Omit every picture, and retype the lines that run from the beginning of the data below through the line containing "Screen dimensions: 503x352", inclusive.
··· Material to process ···
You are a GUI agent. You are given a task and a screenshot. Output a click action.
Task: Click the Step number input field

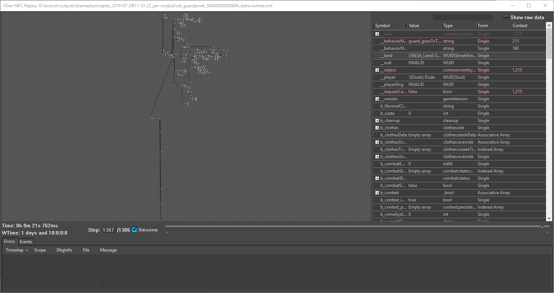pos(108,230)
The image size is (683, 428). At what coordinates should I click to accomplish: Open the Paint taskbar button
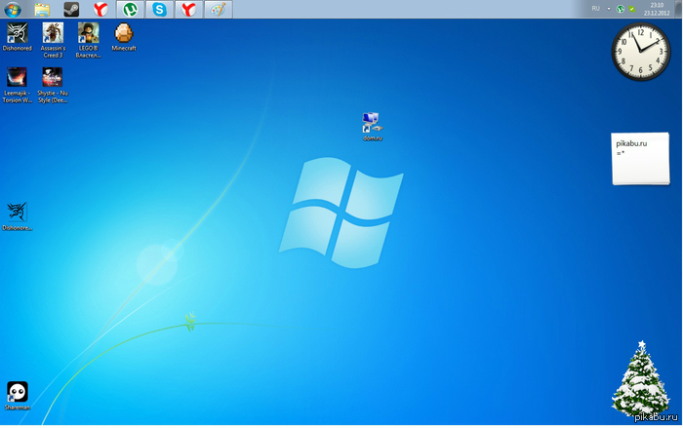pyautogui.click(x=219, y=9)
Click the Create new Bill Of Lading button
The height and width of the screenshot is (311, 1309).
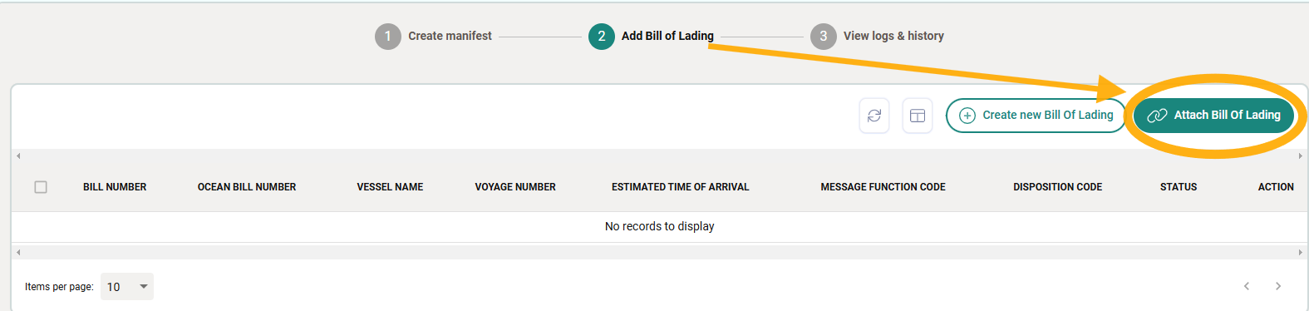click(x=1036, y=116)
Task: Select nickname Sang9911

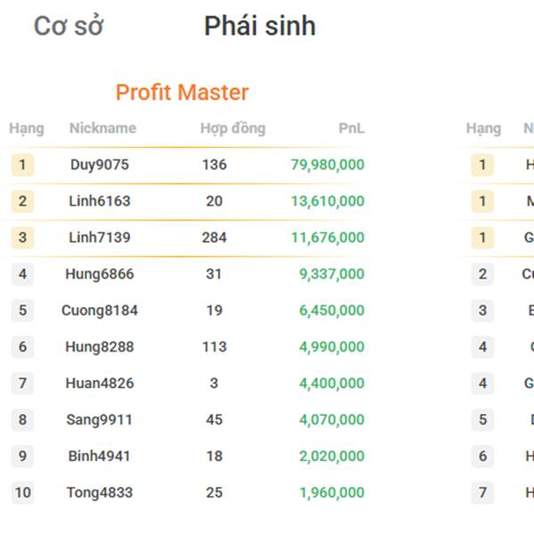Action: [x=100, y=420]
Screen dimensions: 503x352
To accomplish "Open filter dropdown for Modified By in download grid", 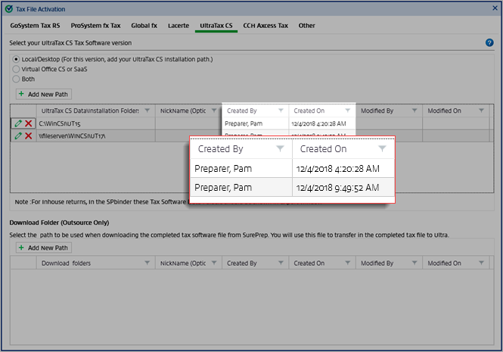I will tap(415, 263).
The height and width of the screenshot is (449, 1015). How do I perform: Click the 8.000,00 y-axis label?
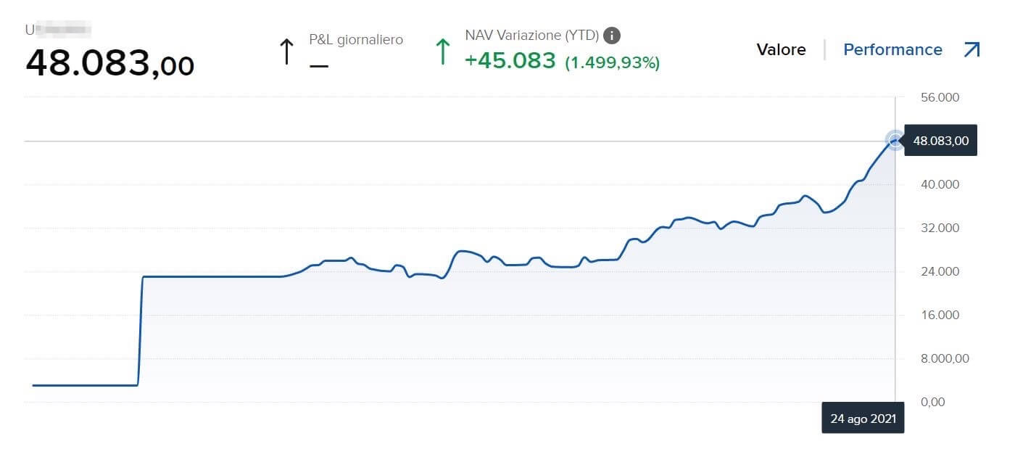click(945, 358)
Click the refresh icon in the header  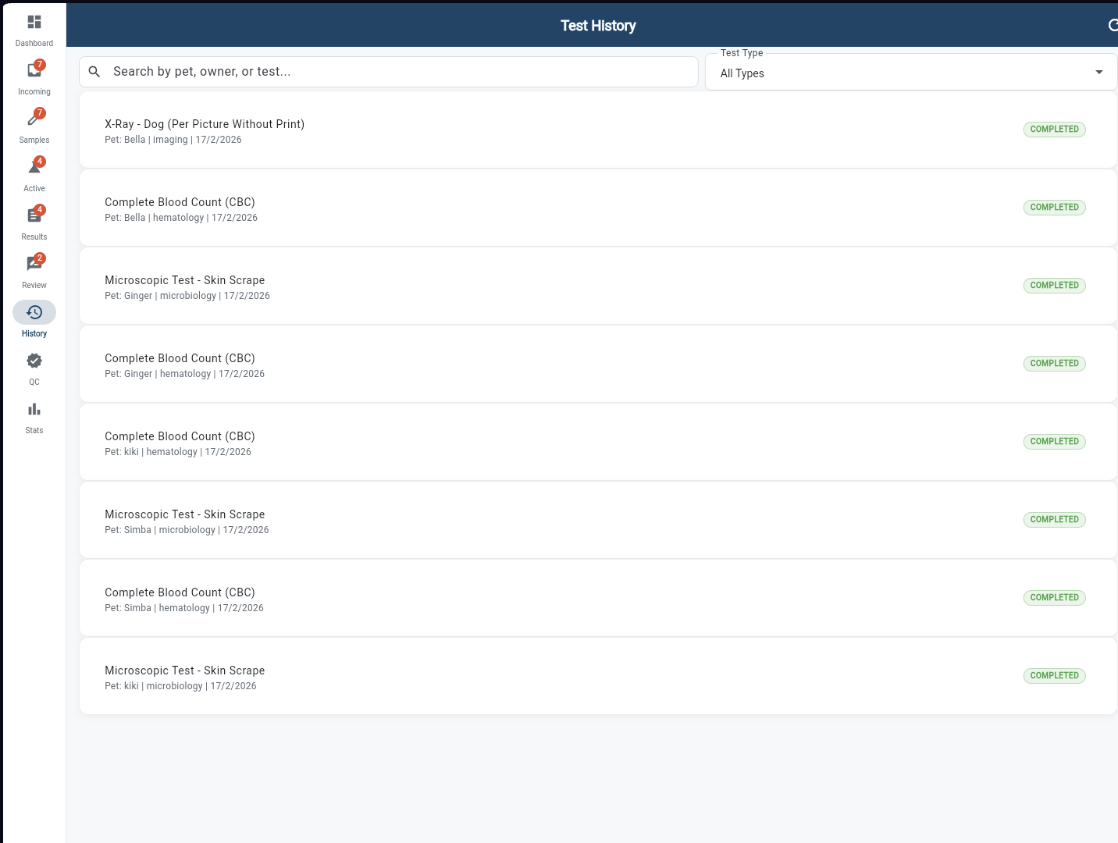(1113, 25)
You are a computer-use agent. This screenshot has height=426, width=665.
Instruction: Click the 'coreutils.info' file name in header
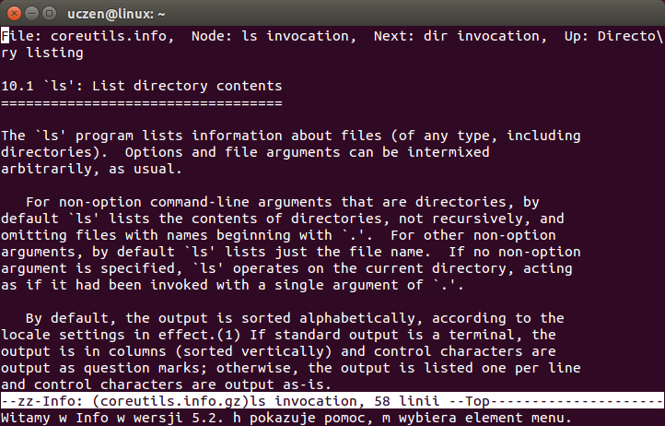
···
Answer box –
You are a GUI agent. You are given a task and a screenshot. Output a click action.
Task: Click the Step number input field

pos(108,230)
The image size is (683, 428). At what coordinates should I click to accomplish: Open the Paint taskbar button
pyautogui.click(x=219, y=9)
Click the Create new Bill Of Lading button
The height and width of the screenshot is (311, 1309).
click(x=1036, y=116)
Task: Select nickname Sang9911

Action: [x=100, y=420]
Screen dimensions: 503x352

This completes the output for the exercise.